A quick dash to the lower river to see if anyone was home. Water was low, 175cfs, about half of what it normally is this time of year, and felt like it was in the 60s. (Brief editorial: I must confess the logic behind water releases from the dam often escapes me. If periods of drought are the new norm, and September and October are traditionally low water periods, why run 300+cfs from the dam from April through July? Would we have more water now if they only ran 250 or even 200cfs all those months? What am I missing here?)

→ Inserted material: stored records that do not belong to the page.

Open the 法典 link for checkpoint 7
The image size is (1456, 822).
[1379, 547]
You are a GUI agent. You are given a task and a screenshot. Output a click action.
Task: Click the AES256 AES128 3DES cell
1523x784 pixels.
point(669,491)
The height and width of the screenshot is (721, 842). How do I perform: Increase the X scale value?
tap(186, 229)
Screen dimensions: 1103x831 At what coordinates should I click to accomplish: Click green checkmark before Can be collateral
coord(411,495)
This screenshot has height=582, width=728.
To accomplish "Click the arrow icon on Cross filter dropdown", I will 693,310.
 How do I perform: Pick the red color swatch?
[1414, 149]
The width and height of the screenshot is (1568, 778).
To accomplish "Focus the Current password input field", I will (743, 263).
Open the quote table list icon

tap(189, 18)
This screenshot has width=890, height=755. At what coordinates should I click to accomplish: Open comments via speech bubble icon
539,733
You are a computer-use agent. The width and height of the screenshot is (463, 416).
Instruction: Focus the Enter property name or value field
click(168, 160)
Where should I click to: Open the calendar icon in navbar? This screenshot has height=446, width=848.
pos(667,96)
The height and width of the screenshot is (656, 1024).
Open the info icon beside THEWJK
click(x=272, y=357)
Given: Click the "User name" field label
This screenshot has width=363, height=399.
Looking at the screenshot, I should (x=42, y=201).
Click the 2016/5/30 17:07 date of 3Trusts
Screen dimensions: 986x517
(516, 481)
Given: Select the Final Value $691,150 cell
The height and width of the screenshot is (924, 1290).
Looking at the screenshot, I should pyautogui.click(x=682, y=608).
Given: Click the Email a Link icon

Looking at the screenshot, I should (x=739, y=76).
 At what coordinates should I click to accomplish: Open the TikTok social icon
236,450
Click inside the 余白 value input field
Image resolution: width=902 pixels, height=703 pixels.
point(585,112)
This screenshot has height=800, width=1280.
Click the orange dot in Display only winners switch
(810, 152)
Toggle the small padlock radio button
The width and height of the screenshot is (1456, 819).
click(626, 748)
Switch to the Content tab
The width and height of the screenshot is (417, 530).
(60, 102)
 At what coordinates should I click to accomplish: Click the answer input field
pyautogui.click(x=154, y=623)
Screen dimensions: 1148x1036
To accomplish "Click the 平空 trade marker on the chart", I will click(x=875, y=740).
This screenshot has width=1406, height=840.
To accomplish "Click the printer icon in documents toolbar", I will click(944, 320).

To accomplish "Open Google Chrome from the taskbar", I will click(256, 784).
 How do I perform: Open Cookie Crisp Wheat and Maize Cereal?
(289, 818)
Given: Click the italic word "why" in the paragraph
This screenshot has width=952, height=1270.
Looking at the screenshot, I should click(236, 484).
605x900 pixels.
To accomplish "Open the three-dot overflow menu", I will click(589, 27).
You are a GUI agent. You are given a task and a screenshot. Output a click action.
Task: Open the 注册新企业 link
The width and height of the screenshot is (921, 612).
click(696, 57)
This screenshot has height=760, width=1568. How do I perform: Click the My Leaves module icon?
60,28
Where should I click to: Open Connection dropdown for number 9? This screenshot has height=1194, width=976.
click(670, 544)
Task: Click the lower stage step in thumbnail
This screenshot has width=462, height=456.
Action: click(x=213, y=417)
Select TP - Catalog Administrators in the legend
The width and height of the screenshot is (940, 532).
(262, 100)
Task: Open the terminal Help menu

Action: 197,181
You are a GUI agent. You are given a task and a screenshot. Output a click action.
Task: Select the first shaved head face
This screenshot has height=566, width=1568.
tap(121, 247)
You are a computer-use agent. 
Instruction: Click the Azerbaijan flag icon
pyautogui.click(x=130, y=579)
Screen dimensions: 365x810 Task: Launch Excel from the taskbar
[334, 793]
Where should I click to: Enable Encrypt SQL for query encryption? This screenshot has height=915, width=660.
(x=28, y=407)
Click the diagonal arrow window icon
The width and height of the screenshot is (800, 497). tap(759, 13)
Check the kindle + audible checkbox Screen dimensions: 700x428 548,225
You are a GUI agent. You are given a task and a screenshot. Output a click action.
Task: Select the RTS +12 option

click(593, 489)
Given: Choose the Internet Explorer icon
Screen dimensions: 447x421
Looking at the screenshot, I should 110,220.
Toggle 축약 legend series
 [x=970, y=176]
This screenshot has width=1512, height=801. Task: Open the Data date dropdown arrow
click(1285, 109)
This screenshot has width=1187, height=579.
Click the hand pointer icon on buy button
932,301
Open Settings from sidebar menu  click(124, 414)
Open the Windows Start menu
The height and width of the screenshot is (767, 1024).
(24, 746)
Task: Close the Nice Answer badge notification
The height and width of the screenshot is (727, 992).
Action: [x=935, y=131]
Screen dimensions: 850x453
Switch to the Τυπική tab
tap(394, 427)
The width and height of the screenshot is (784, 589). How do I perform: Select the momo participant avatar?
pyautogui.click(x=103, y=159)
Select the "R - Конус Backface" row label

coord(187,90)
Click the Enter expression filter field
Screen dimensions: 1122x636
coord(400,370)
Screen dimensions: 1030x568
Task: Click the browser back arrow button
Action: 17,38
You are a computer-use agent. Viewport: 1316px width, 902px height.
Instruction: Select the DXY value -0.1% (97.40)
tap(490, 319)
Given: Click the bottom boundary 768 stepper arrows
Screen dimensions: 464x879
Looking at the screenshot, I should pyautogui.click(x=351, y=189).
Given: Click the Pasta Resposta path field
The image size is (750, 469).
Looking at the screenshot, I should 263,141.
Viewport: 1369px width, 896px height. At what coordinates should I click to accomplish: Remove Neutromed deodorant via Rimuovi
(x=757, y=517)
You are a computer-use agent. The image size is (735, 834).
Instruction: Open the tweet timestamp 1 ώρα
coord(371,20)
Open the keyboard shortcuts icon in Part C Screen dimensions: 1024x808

To the fishing: I swung wets in two runs for about 15 minutes each and came up with two customers, a nice 11″ wild brown and a much bigger, recently stocked rainbow. Both fish took the top dropper, a Squirrel and Ginger caddis. Lots of bug activity (caddis, midges) but nothing rising to it.

 

Farmington River Report 8/29/17: Slow and getting low

I guided Ed today, and we were faced with a river that hasn’t been this low in months. Fear not, there’s still plenty of water (190 cfs in the permanent TMA) and plenty of trout, although the latter were a bit bashful today.

We worked on Ed’s nymphing and wet fly presentations which were pretty darn good already, a testament to the slowness of the day. Spot A was below the PTMA — there were a few bugs coming off, but the only trout we played with was a camera-shy rainbow that came on a nymph.

Ed presenting his wet fly wares.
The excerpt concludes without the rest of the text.